In the late 1980s, FAF was used as one of the primary tools in measuring the impact of a home-based service delivery demonstration project, and FAF was also used as the key practice tool for the service planning. Three Los Angeles based organizations and the Los Angeles County Department of Children and Family Services worked together in this demonstration project which used FAF. The FAF tool was refined to improve its cultural responsiveness based on input from the other organizations so that it would more strongly work in the different ethnic and socio-economic communities served in the demonstration project. This demonstration project was designed to test the home-based service delivery approach and improve the innovative FAF tool. FAF would measure the change in the family’s functioning over time so that social workers and organizations could better understand impact and workers could further help the family they were serving.

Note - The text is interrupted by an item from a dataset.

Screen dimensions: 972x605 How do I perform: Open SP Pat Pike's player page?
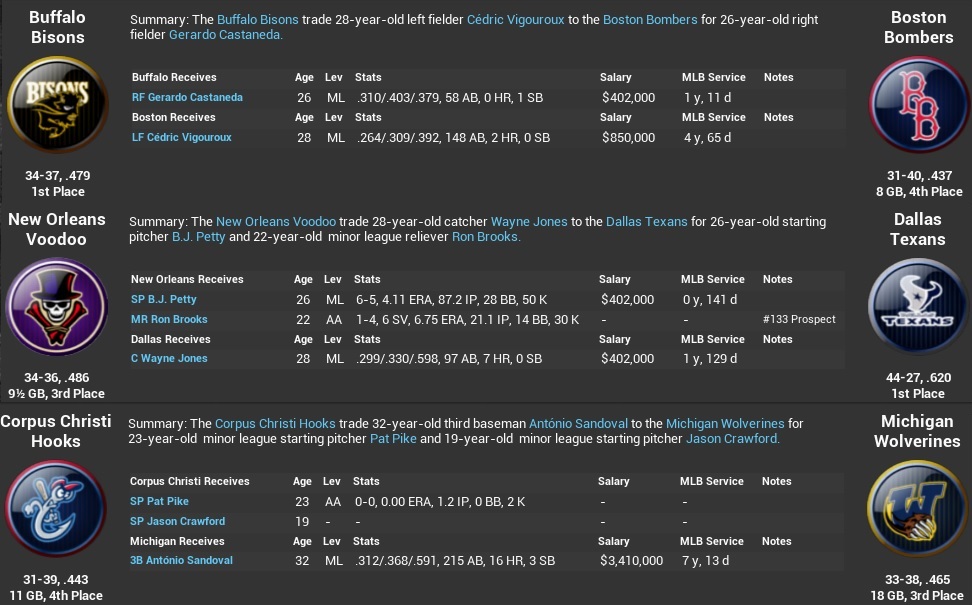tap(159, 500)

Since those early years, FAF has continued to achieve evolutionary milestones. In the early 1990s, workers began to recognize the power of FAF, not only in measuring problems in family functioning, but for its properties of a strengths-based measuring tool, as well. FAF could identify where families had strengths as well as the areas of concern. The use of FAF has also evolved to have the family partner with the practitioner in designing their own plan to help their family. In the early 1990s, FAF was used in a paper format and nationally distributed by the Child Welfare League of America. In the late 1990s, it began to evolve into the modern web-based tool it is today. Through the years, FAF has continued to be developed and adapted to work in various cultural settings across the U.S. and Canada. For instance, in different parts of the U.S., the presence of guns and the use of fences in yards mean different things. FAF and its users have learned how to bridge these cultural differences.

In more current times, FAF has been cross walked to reflect the presence of protective factors in families. FAF has also been incorporated to serve families in many different settings including but not limited to child welfare, homelessness, mental health and probation. FAF has also been enhanced to identify how to help families who are pregnant or who have young children.

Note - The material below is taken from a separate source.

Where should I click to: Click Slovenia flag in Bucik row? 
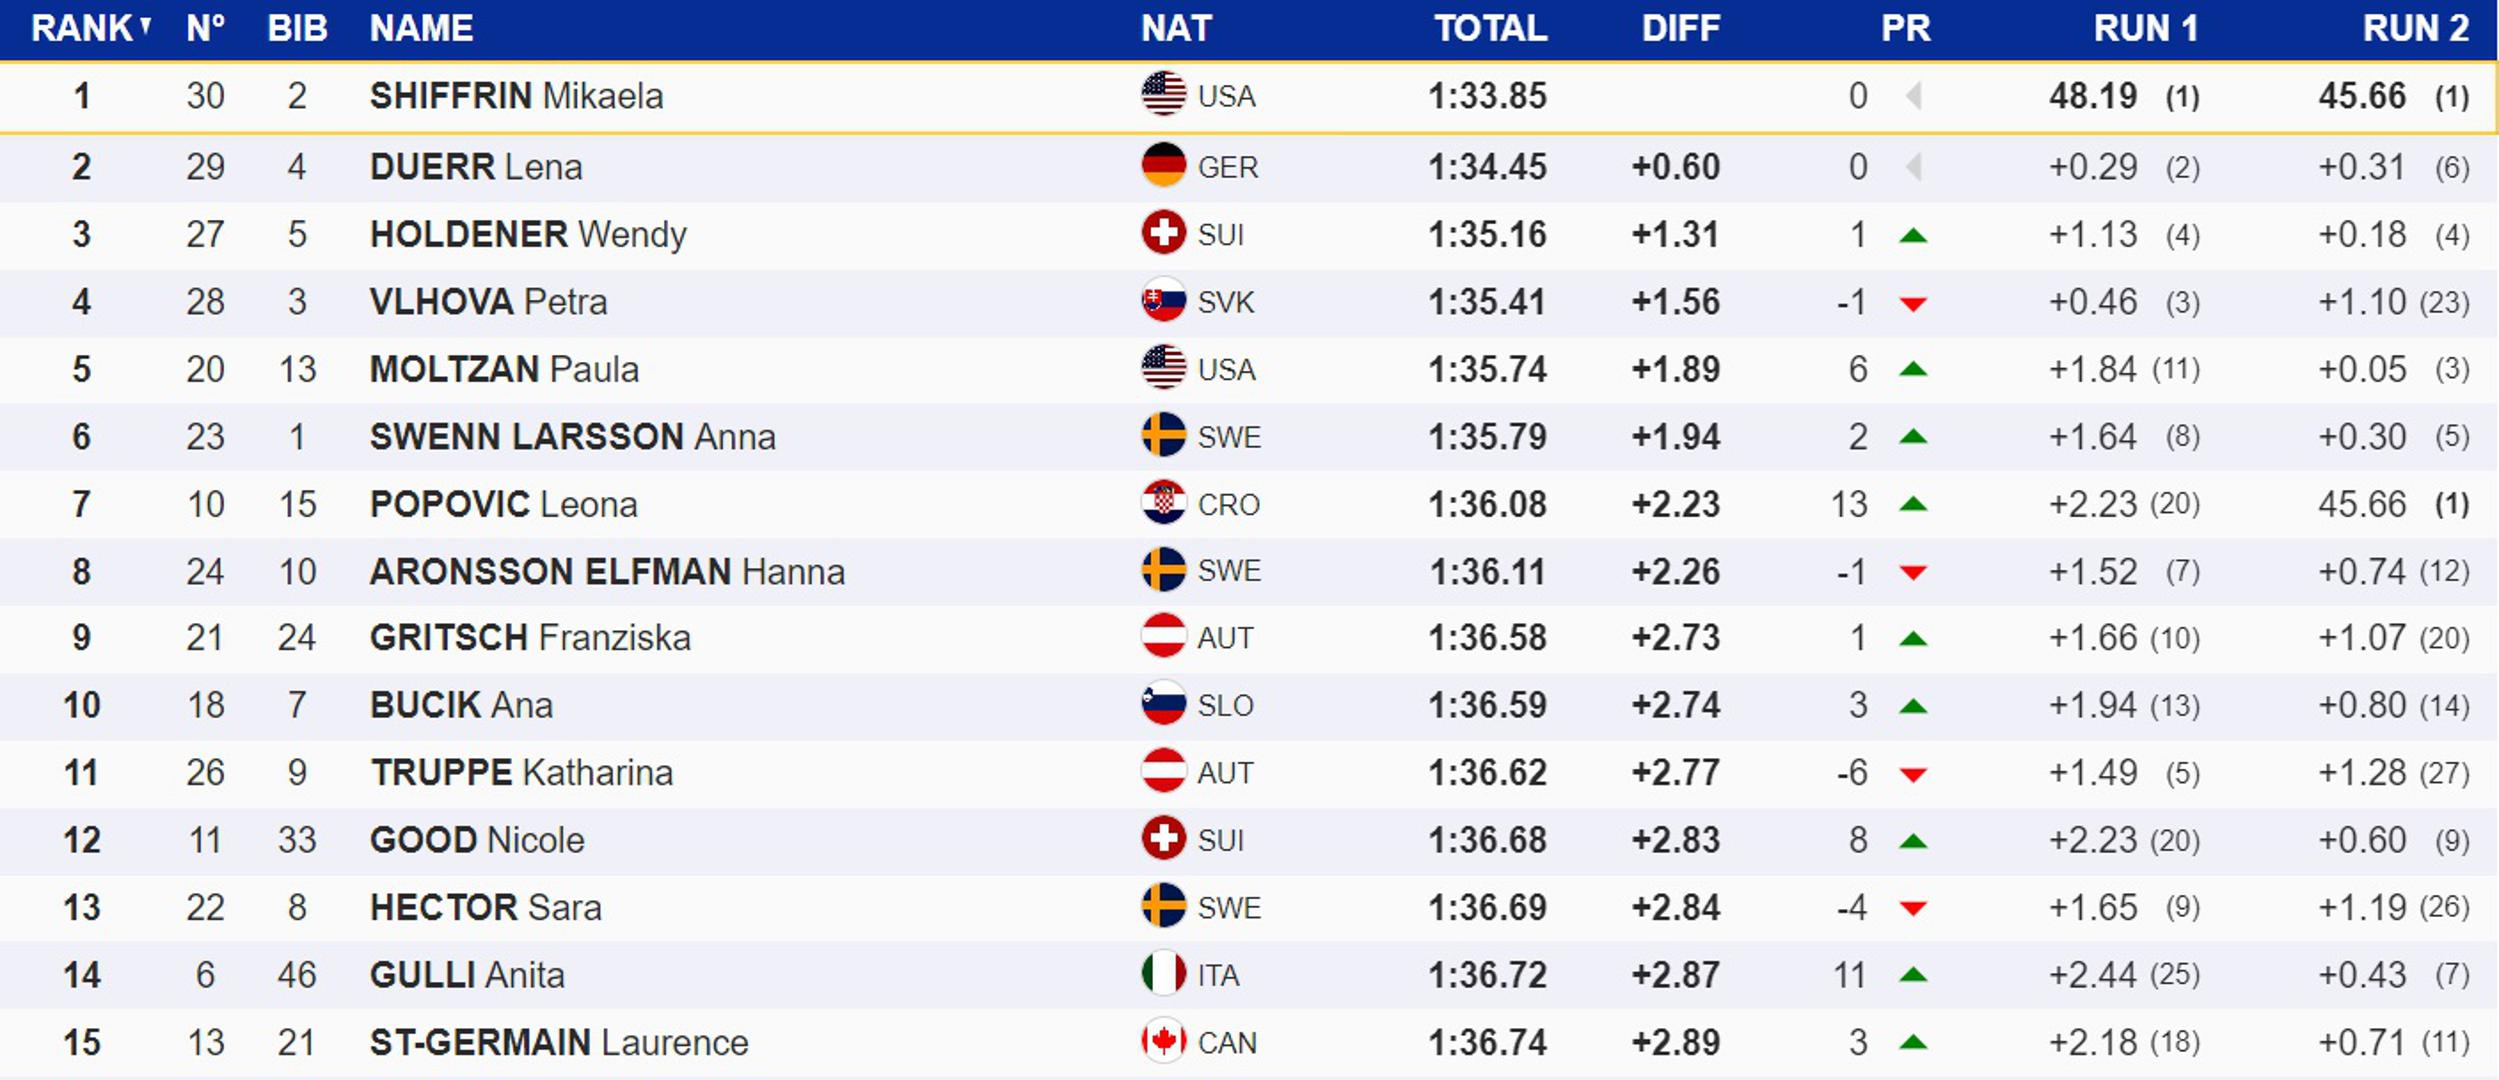point(1163,704)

Importantly and uniquely, FAF has matured to become a gold standard for how to help social workers help families versus just a data case management tool or just an evaluation tool or just an organizational improvement tool. FAF can do it all or any part of it! Organizations, funders and researchers use it to demonstrate and improve impact.

Today FAF is proud to help thousands upon thousands of our vulnerable families and children by assisting our dedicated staff and the public and private organizations that serve and invest in them so that they can provide state-of-the-art practice and support to those whom we care about.